Unfortunately, there is not an easy way with the current Web Asset Server to facilitate user identification for GET requests (i.e., viewing an attachment); there inherently is no user-identifiable information expected in requests made to the Web Asset Server.
I would imagine the closest thing the Web Asset Server natively has for this is the REQUIRE_KEY_FOR_GET setting, which if enabled universally requires GET requests to include a token parameter (similar to requests with side-effects).
Ultimately it depends on your security requirements, but if you are implementing your own asset server, or a middleware to sit “in-front” of the Web Asset Server and extend its functionality, then there may be some options available to you.

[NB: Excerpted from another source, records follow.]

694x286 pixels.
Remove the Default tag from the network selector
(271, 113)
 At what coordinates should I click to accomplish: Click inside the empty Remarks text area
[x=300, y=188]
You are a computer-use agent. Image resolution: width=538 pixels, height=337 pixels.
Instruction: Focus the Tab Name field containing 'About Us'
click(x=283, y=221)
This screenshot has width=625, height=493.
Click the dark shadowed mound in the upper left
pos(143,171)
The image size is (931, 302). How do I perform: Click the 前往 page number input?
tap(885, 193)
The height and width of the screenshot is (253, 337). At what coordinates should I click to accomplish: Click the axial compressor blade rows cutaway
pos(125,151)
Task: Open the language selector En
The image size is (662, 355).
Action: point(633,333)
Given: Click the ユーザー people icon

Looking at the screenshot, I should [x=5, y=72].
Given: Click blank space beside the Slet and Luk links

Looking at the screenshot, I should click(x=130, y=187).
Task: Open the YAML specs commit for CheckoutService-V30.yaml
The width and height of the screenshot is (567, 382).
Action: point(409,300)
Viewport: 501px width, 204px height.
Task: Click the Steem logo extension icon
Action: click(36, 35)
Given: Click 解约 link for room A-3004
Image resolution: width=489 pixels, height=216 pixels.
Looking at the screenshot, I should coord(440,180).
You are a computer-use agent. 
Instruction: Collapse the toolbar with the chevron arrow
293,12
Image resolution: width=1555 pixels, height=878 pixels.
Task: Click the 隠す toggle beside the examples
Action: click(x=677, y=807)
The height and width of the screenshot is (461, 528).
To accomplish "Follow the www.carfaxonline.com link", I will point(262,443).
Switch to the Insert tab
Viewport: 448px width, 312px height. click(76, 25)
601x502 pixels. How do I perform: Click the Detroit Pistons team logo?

Is the intuition behind utilizing the Audit Log to check whether the requesting user created (or modified) the associated attachment (and/or related record)? In theory, such an approach is possible (though might be susceptible to impersonation). Could you expand on this suggestion?
If you are utilizing the Specify API, perhaps an implementation could leverage the session cookie set by Django’s PermissionMiddleware? Each request made from an authenticated client will have a cookie (which by default is called sessionid).
Server-side, Django stores session information (like the logged-in user) within a session which uses the sessionid as an identifier. Naively, I would suggest a similar framework could be implemented in a replacement/middleware for the Web Asset Server: perhaps even directly using this sessionid in whichever implementation (though authentication might still be necessary to ensure the request(s) originated from a verified and authenticated Specify 7 API session).
Otherwise (or in conjunction with the previous suggestion), I would suggest utilizing a standard authentication approach with OAuth 2.0 and/or JSON Web Tokens.
I’d be happy to discuss possible further implementation ideas! Are there any additional questions you have?